The premise provides the basis for this story although it is the characters who truly drive it; such is the strength of their development and how their individual traits are explored. It drills right into the heart of sibling relationships and what a person would be willing to do on behalf of a loved one, creating an extremely high-stakes scenario where the burden of truth becomes simply impossible to escape.
Cathy Plant is on holiday in Italy with her younger sister Frannie, older brother Joe and his wife Lydia. While asleep one night, she receives a panicked phone call from Frannie, who is a few streets away and asks her to come quickly. When she arrives, Cathy is joined by Joe and they discover that Frannie has run over and killed a man with their hire car.
With the prospect of Frannie’s life being destroyed by what appeared a tragic accident, the three of them choose to remove all evidence of what happened by burying the victim in the ground beside their shared villa and taking all his personal effects. When he is reported missing and named as police officer William McGovern, they take drastic steps to cover the tracks and manage to avoid detection before returning to the UK.

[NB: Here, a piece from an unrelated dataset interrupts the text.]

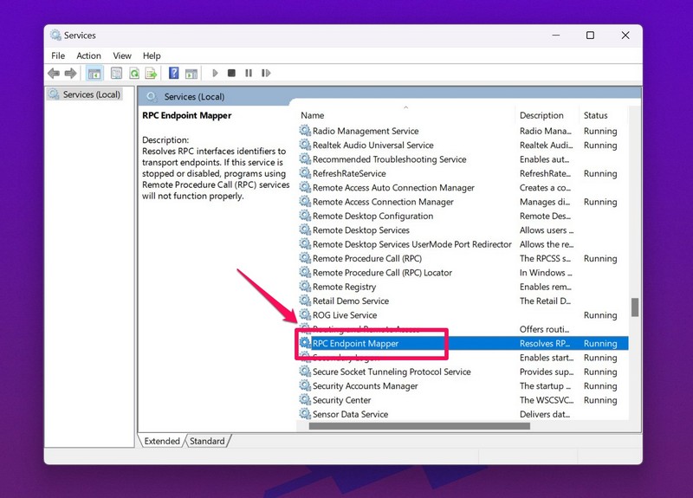
Task: Sort services by the Status column header
Action: point(595,115)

However, the reality of having to live with the knowledge of what happened is too overwhelming and cracks start to appear in their resolve, causing them to become estranged from their family and each other. Joe wants to protect Frannie at all costs; Cathy finds it hard to keep her actions on her conscience, and they both reach the point of no return. Then months later, one of the siblings finds themselves in a lawyer’s office, about to testify in court about that fateful night.
As it focuses heavily on the impact the crime has on the characters’ day-to-day lives, the story has a relatively slow pace but remains compelling due to the extent of their cover-up and the depth of their lies. You just wonder how long they can keep it up before being found out, and also whether one or more of the siblings has something extra to hide.
It is primarily written in the third person, with most chapters told from the perspectives of Cathy and Joe, but some are told from Lydia’s viewpoint. For the future timeline it switches to the first person and the identity of the narrator is not revealed until late on – all we know is that it is not Joe, and in the end the outcome is not much of a surprise. Furthermore, the story is split into sections based on their extensive list of criminal offenses.
There are few fictional examples of adult siblings with such a close bond. Having lost their youngest sister Rose when they were children, Cathy, Joe, and Frannie share just about their entire lives with one another. They all work in the family veterinary practice, and even live next door to each other in three consecutive houses. A little unrealistic perhaps, but very quaint.
It was hard to particularly like any of them because of what they did, but Cathy was easily my favourite of the trio. She was the rational, more considered one and at least had the decency to be ashamed of their actions, becoming a increasingly unwilling participant in the whole thing. Some of her personality traits were actually quite relatable, and her story is ultimately bittersweet.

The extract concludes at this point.